Right, but I believe I have seen the threat model I describe actually functioning in the wild - cryptoviruses that archive files on your local drive that are likely to contain passwords and then mail them to the C&C server.
Would local encryption of these password stores be a (potentially) effective protection against this?
To expand on this (correct answer) very slightly, what you say (libertymcateer) is true but misses the other vector:
A malicious script that runs as user X can typically (on desktop OSes) inject code into any other process running as user X at the same security level. The details vary by OS--in Windows there's a system call called NTCreateThread that lets you inject code from a loaded DLL in your process into any other process at the same or lower security level; in OSX, at a quick Google, it looks to me like http://web.mit.edu/darwin/src/modules/xnu/osfmk/man/thread_c... may do the same.

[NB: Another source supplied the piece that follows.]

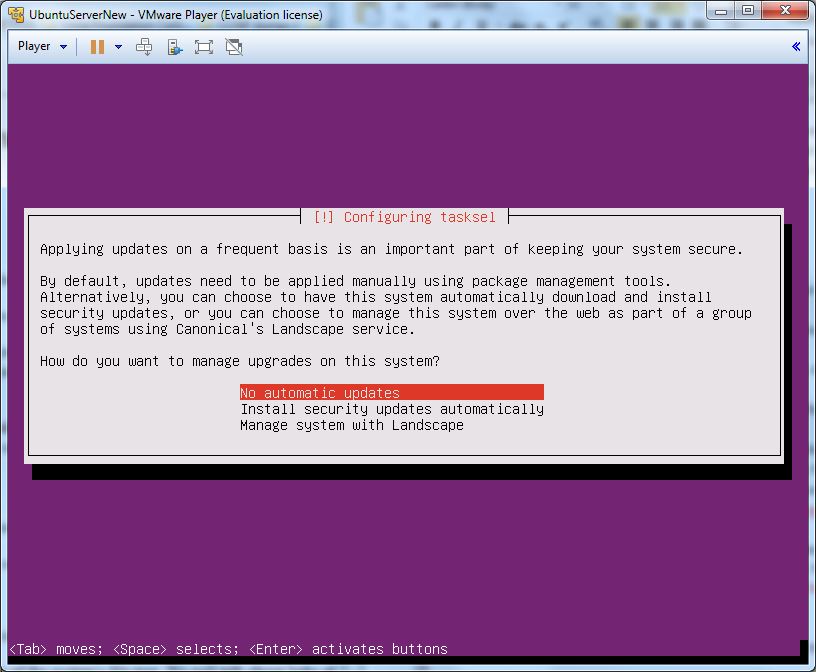This screenshot has width=816, height=672.
Task: Click the upgrade management question text
Action: (x=239, y=361)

So the attack that this opens up is to basically wait until Safari is running and loads the credentials into its memory--which it has to do to prefill the password field in a page--and then just read that memory from your code running in the same process in a different thread (which shares the address space). And if you don't want to wait, you can simply request the credentials directly from the Keychain API; Keychain doesn't know you're not "Safari" (since you're running in the same process) and will happily give you the credentials!
Now, there's still a small advantage to the DPAPI/Keychain approach, namely that it allows the OS to show approvals to the user ("Unlock the keychain?" dialogs or whatever), ensuring that the malware can only steal credentials while the user is present. There are some circumstances where a credential API is nonetheless useful. Offhand:
1. Cases where there's a test-of-presence ("Do you want to unlock the Keychain?") conducted by the higher-privilege process, and where approval is not routine (so that the user is not going to just click "OK"). Browser password autofill is not such a case, however.
2. Cases where there's a test-of-presence and the user assent is transactional (i.e. they see what they're approving and the approval is only good for that one action--as with Windows UAC).
3. Cases where the credential granted is a signature and not a bearer-token, and we find some advantage in the token itself being bound to the device. (IOW, the down-level process can steal a signature, but it can only use the signature for some limited use, and cannot steal the signing secrets, which never leave the privileged domain.)
So to get this right requires a lot of thought about things like broker processes, transactional approval, etc. I'm far from an expert in this, but hopefully the above makes some sense.
The whole "why not encrypt local resources" thing is an odd red herring that a lot of (even fairly experienced) people trip over. There was a massive public furor over Chrome's chrome://settings/passwords (i.e. lack of a master password) design choice a couple of years ago that was a specific such case in point.